Today Dr. Jan Astermark presented phase II results on concizumab in Hemophilia A and Hemophilia A/B patients with inhibitors. Concizumab is a high affinity, humanized, monoclonal antibody which inhibits Tissue Factor Pathway Inhibitor (TFPI). It is believed that anti-TFPI could restore hemostasis in a manner that does not require the activity of factors VIII or IX and thus provide a valuable treatment approach for haemophilia patients.
The aims of this phase II program were to evaluate the safety and efficacy of once-daily, subcutaneous concizumab prophylaxis in patients with hemophilia A/B with inhibitors (HAwI/HBwI) (Explorer 4) and severe hemophilia A without inhibitors (HA) (Explorer 5), and to establish the optimal dose regimen for the phase 3 trials. Thirty-six HA, nine HAwI and eight HBwI patients were exposed to concizumab in the main phases (24 weeks) of the studies. Patients received initially 0.15 mg/kg concizumab with potential dose escalation to 0.20 and 0.25 mg/kg.
Clinical proof-of-concept for once-daily subcutaneous concizumab prophylaxis was established and all completing patients chose to continue into the extension phase. Thrombin generation potential was restored to within normal range and the annual bleeding rate was significantly reduced in patients with inhibitors on prophylaxis compared to on demand. Dr. Astermark concluded that concizumab was safe and well tolerated; there were no thromboembolic events, no AE-related withdrawals, no safety concerns related to the concomitant use of FVIII products or rFVIIa. Anti-concizumab antibodies were reported in 6/53 patients, but with no observed clinical effect.

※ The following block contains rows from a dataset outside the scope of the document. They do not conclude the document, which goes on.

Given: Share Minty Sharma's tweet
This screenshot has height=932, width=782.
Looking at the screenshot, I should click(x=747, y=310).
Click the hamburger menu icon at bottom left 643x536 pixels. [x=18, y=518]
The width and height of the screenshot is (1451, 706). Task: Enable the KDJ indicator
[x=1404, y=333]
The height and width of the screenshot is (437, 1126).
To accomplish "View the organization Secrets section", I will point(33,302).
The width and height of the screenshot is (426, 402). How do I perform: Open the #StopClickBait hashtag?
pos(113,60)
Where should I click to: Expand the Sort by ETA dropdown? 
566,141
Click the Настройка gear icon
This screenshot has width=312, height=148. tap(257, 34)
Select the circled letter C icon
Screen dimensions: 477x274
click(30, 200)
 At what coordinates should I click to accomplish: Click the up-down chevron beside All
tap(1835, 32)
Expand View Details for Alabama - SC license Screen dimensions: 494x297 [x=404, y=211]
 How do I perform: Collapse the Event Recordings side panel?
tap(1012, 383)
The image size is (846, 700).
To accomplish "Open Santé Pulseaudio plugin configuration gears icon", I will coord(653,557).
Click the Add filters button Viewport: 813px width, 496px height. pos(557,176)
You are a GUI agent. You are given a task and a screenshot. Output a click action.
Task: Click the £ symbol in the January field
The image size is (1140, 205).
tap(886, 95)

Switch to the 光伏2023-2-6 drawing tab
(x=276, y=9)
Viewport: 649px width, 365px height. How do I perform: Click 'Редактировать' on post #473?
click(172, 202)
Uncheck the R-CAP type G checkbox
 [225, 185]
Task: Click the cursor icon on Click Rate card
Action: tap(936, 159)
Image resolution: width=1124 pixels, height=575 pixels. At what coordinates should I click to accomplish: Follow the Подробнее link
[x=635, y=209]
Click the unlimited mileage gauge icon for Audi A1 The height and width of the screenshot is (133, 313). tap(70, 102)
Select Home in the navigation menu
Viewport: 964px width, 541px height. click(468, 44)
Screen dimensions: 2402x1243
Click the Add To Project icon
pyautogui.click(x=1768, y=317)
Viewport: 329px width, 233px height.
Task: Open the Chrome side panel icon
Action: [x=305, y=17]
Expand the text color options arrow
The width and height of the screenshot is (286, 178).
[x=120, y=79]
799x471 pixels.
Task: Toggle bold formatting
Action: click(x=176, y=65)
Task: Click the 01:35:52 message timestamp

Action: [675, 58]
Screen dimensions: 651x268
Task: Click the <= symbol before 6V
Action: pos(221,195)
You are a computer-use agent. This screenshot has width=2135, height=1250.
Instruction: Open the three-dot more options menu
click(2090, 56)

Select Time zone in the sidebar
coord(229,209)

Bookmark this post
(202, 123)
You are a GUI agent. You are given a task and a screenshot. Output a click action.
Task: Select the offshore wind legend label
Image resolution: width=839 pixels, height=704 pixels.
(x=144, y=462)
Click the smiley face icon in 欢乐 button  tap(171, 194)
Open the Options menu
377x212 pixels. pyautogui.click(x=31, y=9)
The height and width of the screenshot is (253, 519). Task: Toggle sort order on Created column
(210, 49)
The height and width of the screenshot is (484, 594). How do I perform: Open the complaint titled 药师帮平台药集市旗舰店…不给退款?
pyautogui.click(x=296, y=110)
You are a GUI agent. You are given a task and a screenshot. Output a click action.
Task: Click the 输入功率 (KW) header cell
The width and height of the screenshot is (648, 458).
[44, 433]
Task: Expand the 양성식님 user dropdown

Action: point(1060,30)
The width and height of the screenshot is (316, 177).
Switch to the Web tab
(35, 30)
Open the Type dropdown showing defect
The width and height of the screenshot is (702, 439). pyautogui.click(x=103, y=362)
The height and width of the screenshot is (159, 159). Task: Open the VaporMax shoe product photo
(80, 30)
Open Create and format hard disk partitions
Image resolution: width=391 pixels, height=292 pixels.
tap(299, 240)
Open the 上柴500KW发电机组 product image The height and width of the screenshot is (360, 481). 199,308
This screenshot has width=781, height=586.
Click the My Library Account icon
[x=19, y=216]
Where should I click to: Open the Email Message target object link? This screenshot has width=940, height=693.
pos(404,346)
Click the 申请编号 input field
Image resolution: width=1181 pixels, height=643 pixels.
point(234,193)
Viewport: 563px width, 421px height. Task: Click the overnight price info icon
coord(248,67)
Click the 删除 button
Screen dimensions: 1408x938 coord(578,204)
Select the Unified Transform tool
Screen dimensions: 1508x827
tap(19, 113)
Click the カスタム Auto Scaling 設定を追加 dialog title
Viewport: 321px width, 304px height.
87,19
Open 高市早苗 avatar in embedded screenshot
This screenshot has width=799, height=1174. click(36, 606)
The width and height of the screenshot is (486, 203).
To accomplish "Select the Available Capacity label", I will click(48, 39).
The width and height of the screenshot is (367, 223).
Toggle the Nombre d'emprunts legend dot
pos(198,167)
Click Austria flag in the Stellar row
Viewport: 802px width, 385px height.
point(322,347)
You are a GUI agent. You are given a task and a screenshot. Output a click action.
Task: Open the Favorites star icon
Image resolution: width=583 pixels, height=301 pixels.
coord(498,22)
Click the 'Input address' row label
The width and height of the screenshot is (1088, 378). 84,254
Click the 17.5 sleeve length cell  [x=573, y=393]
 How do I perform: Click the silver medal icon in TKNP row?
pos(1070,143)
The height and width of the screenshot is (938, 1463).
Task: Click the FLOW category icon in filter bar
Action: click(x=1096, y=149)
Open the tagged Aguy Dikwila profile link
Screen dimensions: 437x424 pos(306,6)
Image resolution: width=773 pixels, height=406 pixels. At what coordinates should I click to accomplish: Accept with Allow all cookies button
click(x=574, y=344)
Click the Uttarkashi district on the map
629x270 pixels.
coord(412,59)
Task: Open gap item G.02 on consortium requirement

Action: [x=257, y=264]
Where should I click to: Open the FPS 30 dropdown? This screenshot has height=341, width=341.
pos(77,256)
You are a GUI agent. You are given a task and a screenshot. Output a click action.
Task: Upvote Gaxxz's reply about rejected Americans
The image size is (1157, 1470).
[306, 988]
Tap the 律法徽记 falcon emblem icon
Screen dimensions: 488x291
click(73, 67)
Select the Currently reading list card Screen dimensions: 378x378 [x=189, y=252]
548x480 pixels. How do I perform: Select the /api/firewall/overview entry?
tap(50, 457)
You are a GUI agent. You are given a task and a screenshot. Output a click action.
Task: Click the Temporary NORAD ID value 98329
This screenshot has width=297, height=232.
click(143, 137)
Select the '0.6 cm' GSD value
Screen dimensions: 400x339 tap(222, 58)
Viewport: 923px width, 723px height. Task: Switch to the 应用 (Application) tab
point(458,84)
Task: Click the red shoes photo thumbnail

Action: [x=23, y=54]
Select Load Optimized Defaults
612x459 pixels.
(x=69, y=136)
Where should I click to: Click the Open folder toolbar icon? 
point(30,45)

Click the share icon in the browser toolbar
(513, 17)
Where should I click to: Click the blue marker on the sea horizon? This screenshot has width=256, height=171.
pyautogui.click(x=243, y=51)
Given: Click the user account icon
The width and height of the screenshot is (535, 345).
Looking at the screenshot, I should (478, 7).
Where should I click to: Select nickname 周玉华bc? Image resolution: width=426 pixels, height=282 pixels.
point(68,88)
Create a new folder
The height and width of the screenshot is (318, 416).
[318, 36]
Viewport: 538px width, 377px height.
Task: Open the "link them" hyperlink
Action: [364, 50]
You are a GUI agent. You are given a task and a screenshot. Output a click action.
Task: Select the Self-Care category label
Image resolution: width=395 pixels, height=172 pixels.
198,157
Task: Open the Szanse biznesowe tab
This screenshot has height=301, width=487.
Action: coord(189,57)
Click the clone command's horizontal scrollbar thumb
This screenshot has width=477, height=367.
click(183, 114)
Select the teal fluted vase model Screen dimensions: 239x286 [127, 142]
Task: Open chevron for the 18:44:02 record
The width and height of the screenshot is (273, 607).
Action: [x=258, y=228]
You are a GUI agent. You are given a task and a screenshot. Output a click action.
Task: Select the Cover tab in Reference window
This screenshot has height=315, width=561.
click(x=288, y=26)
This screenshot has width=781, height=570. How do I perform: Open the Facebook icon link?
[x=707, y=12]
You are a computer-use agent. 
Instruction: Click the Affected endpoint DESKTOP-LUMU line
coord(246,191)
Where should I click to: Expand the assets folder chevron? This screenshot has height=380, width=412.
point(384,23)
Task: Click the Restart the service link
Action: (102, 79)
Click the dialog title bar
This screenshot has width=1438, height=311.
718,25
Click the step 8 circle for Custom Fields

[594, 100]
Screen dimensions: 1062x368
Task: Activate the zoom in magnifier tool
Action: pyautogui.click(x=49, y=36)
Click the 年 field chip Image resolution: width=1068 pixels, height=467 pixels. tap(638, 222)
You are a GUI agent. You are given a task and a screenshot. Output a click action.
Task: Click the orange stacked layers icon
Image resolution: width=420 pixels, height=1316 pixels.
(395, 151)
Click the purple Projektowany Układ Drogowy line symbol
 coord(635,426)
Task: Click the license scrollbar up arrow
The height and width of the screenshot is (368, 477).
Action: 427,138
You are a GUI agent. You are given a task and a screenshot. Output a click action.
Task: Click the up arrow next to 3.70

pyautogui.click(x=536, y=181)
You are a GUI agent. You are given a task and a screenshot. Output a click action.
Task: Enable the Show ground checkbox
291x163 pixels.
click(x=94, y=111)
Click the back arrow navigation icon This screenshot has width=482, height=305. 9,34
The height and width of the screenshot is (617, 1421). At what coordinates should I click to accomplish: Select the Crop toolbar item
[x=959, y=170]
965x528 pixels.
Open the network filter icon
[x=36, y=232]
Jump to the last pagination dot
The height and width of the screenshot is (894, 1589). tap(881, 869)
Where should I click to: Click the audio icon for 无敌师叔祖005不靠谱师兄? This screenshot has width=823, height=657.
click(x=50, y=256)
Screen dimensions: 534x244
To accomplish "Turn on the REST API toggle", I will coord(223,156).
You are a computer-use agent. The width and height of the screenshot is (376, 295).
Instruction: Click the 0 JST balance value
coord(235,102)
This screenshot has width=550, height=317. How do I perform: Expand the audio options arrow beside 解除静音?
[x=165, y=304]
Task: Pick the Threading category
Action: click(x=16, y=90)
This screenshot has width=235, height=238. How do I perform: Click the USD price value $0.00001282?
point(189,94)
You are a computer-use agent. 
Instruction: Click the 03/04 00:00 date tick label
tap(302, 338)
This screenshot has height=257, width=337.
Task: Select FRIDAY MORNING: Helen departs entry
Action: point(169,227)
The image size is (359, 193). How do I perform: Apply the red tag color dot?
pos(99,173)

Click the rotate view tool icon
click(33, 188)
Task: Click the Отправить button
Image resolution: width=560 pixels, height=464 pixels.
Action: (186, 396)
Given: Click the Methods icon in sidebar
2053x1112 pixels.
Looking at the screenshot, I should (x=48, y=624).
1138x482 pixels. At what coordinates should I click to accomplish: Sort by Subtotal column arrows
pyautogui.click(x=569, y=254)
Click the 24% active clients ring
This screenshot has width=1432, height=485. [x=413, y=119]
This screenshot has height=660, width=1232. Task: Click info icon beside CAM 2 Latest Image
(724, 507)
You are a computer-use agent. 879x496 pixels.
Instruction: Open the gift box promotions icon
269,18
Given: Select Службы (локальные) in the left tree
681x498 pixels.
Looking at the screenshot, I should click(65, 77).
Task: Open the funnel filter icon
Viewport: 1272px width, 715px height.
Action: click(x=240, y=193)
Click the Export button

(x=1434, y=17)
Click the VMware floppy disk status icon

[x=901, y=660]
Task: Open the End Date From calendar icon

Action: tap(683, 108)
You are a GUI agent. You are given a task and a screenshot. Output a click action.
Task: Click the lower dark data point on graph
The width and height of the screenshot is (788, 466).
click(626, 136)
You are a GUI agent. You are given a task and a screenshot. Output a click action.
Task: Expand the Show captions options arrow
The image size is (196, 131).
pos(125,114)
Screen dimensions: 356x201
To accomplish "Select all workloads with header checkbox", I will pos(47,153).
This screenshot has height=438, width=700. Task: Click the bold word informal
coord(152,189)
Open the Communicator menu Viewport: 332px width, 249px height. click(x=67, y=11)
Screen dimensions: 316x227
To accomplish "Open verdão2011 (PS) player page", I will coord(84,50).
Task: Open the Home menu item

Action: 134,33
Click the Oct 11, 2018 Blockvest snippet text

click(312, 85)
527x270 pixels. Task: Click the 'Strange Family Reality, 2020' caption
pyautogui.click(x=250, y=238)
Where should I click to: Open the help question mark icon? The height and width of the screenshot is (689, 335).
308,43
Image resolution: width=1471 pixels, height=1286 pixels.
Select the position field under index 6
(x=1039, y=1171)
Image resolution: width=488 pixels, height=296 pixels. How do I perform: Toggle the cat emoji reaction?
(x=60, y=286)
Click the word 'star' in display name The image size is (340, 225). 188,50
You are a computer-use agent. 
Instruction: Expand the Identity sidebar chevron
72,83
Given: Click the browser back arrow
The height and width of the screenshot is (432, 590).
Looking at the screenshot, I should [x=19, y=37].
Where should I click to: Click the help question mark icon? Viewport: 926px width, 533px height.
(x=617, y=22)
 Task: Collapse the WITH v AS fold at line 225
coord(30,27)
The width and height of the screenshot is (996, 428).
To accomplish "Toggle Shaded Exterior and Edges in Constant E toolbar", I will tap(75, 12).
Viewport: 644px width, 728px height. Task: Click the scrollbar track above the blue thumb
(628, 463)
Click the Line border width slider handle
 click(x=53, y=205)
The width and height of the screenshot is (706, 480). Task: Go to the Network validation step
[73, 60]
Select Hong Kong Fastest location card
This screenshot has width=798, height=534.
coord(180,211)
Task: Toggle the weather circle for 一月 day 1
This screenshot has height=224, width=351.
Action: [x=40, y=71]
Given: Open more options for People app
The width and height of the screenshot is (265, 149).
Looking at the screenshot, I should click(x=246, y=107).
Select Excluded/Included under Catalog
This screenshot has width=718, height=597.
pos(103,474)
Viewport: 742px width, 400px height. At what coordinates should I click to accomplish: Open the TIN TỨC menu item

Dr. Astermark concluded that the “Phase 2 trial results confirmed the proof of concept, with no safety signals, and has guided selection of the phase 3 dosing regimen. Further development of concizumab as a prophylactic treatment for all hemophilia patients is supported.” As part of this important work, breakthrough therapy designation has been granted by the FDA based on the HBwI data.